DataOps / MLOps Engineer (Databricks | Azure)
Location: London, Greater London, United Kingdom
Salary: €6000 – 8500
Hours: 32 – 40 hours per week
Domain: Tech & Digital
Overview
Build and operate the foundation of a global AI‑powered data platform. You will take ownership of the reliability, scalability, and observability of the Headless Data Architecture (HDA), ensuring that data and AI pipelines run seamlessly across regions and environments.
Your impact
In this role you ensure the underlying data and AI infrastructure is stable, scalable, and production‑ready across Europe, the UK, the US, and APAC. You monitor pipelines, resolve incidents, drive automation, infrastructure‑as‑code, and cost optimisation, and support AI/ML workloads at scale.
What you will do
* Operate and maintain the end‑to‑end data and AI platform on Databricks and Azure
* Monitor, troubleshoot, and resolve production issues across data and ML pipelines
* Manage Unity Catalog governance, access control, and data sharing structures
* Build and maintain data ingestion and integration pipelines (e.g., using SnapLogic)
* Implement observability frameworks with tools such as OpenTelemetry and Grafana
* Automate infrastructure provisioning using Infrastructure‑as‑Code (e.g., Terraform)
* Optimize compute usage, scaling policies, and overall platform cost efficiency
* Support AI/ML evaluation frameworks and model validation pipelines
* Manage the lifecycle, versioning, and deployment of prompts across environments
* Implement AI guardrails, safety layers, and monitoring for production systems
* Contribute to internal tooling and platform acceleration initiatives
* Collaborate across data, platform, and AI teams to continuously improve the platform
About the role
You will be part of a growing Data & AI division that plays a central role in the transformation of HeadFirst Group x Impellam into a truly data‑driven organization. The role ensures that everything built on the platform—analytics to AI products—is reliable, secure, and scalable.

= REQUIRED ACTIONS =
1: Name every region that the job posting says the data and AI infrastructure must serve.
2: Copy a passage from the job posting word for word, starting at the words "Your impact" and ending after the words "Infrastructure‑as‑Code (e.g., Terraform)".
3: Write what comes next in the job posting, picking up after its final sentence.

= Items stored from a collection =
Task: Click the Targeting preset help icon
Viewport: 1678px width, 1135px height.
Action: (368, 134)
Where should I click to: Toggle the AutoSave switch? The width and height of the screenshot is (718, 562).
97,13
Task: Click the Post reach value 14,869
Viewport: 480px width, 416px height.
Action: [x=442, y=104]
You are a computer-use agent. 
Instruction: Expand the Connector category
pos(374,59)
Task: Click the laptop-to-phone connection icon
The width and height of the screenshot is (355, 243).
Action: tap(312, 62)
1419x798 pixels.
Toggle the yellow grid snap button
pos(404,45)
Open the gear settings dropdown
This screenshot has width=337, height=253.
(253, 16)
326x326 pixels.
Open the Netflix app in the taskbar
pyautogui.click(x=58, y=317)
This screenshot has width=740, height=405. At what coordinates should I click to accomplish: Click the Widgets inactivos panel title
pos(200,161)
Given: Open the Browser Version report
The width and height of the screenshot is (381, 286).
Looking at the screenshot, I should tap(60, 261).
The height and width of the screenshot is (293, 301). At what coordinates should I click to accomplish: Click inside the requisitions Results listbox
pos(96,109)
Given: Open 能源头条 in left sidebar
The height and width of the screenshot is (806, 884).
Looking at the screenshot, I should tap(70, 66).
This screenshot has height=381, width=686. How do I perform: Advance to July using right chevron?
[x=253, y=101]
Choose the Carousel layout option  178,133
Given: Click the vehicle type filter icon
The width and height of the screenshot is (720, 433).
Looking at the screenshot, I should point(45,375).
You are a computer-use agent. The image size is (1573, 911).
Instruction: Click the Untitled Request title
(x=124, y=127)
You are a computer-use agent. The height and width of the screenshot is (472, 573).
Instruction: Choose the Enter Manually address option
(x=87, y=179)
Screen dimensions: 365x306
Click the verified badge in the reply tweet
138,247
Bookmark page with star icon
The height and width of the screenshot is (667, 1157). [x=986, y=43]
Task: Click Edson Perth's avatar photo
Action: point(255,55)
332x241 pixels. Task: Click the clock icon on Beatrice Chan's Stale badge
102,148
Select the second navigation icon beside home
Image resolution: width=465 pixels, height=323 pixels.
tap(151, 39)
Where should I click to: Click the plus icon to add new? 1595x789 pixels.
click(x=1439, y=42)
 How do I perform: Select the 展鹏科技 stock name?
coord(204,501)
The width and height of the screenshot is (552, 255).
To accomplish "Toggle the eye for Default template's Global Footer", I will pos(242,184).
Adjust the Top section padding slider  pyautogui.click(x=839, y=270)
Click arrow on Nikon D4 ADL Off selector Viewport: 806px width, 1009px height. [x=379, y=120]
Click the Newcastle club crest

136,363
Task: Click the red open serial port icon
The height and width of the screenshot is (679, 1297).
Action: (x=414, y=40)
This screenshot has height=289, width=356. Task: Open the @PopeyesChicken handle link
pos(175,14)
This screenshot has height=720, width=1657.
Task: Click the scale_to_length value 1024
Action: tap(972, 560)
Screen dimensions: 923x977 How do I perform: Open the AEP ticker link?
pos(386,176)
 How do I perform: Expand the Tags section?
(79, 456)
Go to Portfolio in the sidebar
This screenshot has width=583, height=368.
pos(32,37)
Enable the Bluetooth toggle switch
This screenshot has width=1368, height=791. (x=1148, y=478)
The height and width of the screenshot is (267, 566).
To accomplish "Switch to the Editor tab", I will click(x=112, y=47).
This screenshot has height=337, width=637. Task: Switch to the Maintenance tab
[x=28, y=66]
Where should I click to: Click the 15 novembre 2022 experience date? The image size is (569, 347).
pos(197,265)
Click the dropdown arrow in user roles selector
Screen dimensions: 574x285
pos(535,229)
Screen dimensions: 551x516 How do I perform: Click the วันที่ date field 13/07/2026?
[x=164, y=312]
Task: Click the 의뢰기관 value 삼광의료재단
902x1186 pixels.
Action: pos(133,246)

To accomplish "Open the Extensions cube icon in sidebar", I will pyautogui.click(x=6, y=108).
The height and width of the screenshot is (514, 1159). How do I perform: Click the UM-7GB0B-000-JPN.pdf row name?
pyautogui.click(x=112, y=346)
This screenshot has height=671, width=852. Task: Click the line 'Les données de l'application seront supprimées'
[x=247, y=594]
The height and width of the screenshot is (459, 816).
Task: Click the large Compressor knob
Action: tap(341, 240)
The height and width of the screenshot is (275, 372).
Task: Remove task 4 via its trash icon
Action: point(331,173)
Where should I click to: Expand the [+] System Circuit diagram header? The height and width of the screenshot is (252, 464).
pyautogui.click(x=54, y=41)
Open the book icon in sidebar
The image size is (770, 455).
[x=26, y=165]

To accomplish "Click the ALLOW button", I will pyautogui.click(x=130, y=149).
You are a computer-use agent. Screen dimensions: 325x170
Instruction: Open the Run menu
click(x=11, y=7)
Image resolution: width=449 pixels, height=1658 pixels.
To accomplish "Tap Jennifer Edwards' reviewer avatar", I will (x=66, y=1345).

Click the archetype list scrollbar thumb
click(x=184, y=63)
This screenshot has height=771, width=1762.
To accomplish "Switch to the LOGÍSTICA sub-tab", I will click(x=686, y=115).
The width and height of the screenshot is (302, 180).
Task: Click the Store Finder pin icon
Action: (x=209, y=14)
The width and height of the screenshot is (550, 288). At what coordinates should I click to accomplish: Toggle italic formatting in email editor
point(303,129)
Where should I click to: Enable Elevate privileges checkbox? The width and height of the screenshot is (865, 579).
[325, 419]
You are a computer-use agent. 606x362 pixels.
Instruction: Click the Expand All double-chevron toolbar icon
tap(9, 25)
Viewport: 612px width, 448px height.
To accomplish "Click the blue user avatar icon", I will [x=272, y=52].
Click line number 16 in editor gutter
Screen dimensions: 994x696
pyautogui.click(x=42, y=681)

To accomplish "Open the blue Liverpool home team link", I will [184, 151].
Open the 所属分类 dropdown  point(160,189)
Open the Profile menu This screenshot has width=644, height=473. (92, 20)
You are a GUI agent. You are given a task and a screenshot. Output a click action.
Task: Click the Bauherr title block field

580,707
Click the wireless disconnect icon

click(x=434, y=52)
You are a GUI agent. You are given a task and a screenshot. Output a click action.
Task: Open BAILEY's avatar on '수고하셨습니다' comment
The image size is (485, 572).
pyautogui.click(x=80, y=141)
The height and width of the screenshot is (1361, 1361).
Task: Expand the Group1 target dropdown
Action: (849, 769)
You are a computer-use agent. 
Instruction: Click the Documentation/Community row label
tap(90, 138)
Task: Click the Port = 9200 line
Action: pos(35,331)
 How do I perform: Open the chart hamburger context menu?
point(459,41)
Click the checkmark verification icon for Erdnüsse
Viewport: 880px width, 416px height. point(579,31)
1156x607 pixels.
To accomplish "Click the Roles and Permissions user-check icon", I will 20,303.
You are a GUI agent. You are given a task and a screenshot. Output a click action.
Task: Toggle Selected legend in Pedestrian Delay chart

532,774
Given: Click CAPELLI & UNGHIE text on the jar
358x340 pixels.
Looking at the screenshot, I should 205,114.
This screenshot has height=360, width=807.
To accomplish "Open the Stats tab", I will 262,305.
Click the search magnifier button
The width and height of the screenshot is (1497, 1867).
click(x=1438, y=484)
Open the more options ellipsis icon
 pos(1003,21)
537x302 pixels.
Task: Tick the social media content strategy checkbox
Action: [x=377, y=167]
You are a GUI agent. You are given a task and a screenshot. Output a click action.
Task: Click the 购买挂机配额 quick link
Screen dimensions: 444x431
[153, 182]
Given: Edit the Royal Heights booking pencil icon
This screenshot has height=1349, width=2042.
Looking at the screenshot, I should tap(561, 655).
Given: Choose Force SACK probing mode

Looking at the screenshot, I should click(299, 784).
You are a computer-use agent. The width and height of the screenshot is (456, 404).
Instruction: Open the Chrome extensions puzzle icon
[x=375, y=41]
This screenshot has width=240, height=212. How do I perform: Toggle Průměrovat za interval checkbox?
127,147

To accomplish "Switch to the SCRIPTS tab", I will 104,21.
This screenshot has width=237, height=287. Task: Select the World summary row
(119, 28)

= OUTPUTS =
1: Europe, the UK, the US, APAC

2:
Your impact
In this role you ensure the underlying data and AI infrastructure is stable, scalable, and production‑ready across Europe, the UK, the US, and APAC. You monitor pipelines, resolve incidents, drive automation, infrastructure‑as‑code, and cost optimisation, and support AI/ML workloads at scale.
What you will do
* Operate and maintain the end‑to‑end data and AI platform on Databricks and Azure
* Monitor, troubleshoot, and resolve production issues across data and ML pipelines
* Manage Unity Catalog governance, access control, and data sharing structures
* Build and maintain data ingestion and integration pipelines (e.g., using SnapLogic)
* Implement observability frameworks with tools such as OpenTelemetry and Grafana
* Automate infrastructure provisioning using Infrastructure‑as‑Code (e.g., Terraform)

3:
Qualifications
* 3–5+ years of experience in platform engineering, DataOps, or MLOps
* Extensive experience with Databricks (cluster management, jobs, Unity Catalog, Delta Lake)
* Experience with Azure (ADLS, networking, identity, cost management)
* Experience with integration platforms such as SnapLogic or similar iPaaS tools
* Solid experience with Infrastructure‑as‑Code (Terraform or equivalent)
* Strong knowledge of observability tools (OpenTelemetry, Grafana, or similar)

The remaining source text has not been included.